All feedbacks are welcomed and will be considered for the next update.

[Atera]

All feedbacks are welcomed and will be considered for the next update.

Given the severity of this, however, I think it would be best to very quickly either push a new update/fix, or even pull the existing update as it seems to be causing numerous issues for many people. Between losing settings and stopping existing workflows, an urgent update may be warranted.

[tmeidinger]

Proxying localhost has been disallowed by browsers.

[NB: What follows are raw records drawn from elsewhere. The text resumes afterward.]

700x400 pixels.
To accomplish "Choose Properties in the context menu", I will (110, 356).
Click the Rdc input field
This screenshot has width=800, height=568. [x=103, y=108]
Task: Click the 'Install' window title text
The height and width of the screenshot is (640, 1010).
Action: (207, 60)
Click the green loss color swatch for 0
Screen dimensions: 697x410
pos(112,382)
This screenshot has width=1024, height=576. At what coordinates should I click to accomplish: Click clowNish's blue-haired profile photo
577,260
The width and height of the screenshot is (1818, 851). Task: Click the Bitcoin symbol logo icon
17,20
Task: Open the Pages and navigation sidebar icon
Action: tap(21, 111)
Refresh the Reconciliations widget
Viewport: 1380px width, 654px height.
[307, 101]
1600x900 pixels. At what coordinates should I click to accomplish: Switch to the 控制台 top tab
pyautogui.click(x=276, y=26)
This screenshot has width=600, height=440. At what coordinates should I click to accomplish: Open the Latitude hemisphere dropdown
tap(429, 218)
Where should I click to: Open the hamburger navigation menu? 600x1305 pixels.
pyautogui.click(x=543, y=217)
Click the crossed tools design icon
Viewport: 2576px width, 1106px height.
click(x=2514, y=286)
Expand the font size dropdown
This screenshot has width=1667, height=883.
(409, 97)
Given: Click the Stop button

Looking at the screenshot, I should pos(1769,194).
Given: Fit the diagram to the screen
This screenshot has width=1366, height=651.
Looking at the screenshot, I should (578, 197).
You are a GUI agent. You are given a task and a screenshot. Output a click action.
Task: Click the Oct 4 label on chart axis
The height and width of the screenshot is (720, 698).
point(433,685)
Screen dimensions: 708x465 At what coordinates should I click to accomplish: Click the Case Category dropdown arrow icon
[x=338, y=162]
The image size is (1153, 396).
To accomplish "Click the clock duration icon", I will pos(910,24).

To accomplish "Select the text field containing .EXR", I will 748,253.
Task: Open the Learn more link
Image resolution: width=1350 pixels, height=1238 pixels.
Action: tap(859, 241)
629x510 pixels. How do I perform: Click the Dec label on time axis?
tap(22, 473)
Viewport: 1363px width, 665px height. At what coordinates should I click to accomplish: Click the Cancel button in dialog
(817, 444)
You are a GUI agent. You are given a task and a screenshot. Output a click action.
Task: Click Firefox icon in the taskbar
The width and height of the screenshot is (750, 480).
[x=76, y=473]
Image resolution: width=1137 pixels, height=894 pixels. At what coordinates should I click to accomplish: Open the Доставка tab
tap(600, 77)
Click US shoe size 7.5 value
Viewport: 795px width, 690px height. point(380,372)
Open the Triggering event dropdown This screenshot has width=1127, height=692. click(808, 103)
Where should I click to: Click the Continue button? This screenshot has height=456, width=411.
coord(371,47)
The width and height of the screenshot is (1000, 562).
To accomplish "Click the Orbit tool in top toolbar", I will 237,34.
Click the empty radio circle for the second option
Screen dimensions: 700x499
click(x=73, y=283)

As you can see 192.168.0.0/16 is not mentioned at all.

Every couple of minutes there are additional 1-star reviews regarding FoxyProxy. And probably hundreds of silent but disgruntled users.

[erosman]

v8.3 is already uploaded and awaiting review. Any changes regarding this issue would be for v8.4

[0xquad]

Adding my +1 to this as also mentioned in my other general ticket. This is critical to some users on a functionality level. Breaking this breaks the workflow of many users for legitimate and serious use cases (i.e. for work). I hope it really gets reverted soon with other fixes. For me, 8.x is plain unusable unfortunately. 🙁

[randomstuff]

Even on Chrome, it is still possible to override the localhost bypass with an extension:

var config = {
    mode: "fixed_servers",
    rules: {
        singleProxy: {
            scheme: "socks5",
            host: "127.0.0.1",
            port: 8080
        },
        bypassList: [
            "<-loopback>"
        ]
    }
};

chrome.proxy.settings.set(
    {value: config, scope: 'regular'},
    function() {}
);

[Cheekysoft]

Like many others, this is a blocker for me that stops me using v8+

I have web admin interfaces that run in my organisation's Azure estate. The only access is via an SSH jump host (i.e. local socks5 proxy) and the remote systems that run the web admin interfaces do not have a public IP addresses. I have a local DNS entry for adminx that maps the name adminx to 127.0.0.1. When funneled through the socks5 proxy, this allows access to https://adminx:port/xxx to use the web tools there.

However, https://adminx:1234/xxx appears to not be proxied by foxyproxy 8+, even if I set foxyproxy 8+ to single-proxy mode.

This means I can't do my job with a foxyproxy8-enabled browser profile, and i've had to downgrade back to to foxyproxy 7.

[erosman]

I am discussing the issue with the founder of FoxyProxy and some or all of localhost checks will be removed in v8.4

[Atera]

I am discussing the issue with the founder of FoxyProxy and some or all of localhost checks will be removed in v8.4

Having the checks is fine, as long as there's a switch to turn them on/off. But I think more importantly, the v8.4 update needs to come as soon as possible, even if only with a temporary solution while a more developed release is prepared.

[randomstuff]

In the meanwhile, if you really need the feature urgently, you can copy this project https://github.com/randomstuff/some-proxy-web-extension patch it as you wish and install it as a temporary extension through about:debugging (Firefox only). :heart:

[erosman]

We can update FoxyProxy Basic (same code) soon but FoxyProxy (standard) will take time to become available due to the AMO review process.

[erosman]

It is done in v8.4 We are uploading v8.4 to AMO. FoxyProxy Basic (same code) will be available shortly but FoxyProxy (standard) will take time due to the AMO review process.

[randomstuff]

I confirm this is working :bow: :+1: . (By the way, I did not find an explanation about the difference between Classic and Basic. As far as I understand, the only difference is the AMO review, is that right?)

[ericjung]

Thank you for confirming.

I did not find an explanation about the difference between Classic and Basic

As of 8.x, there are no differences anymore. We will add this to the README. Previously, the difference was that Standard supported “url patterns” and Basic did not. Now they are identical. The listings cannot be merged due to limitations of the Chrome and Mozilla stores.

[erosman]

The unified code of FoxyProxy v8 allows settings to be shared between FoxyProxy Standard & Basic, Chrome & Firefox.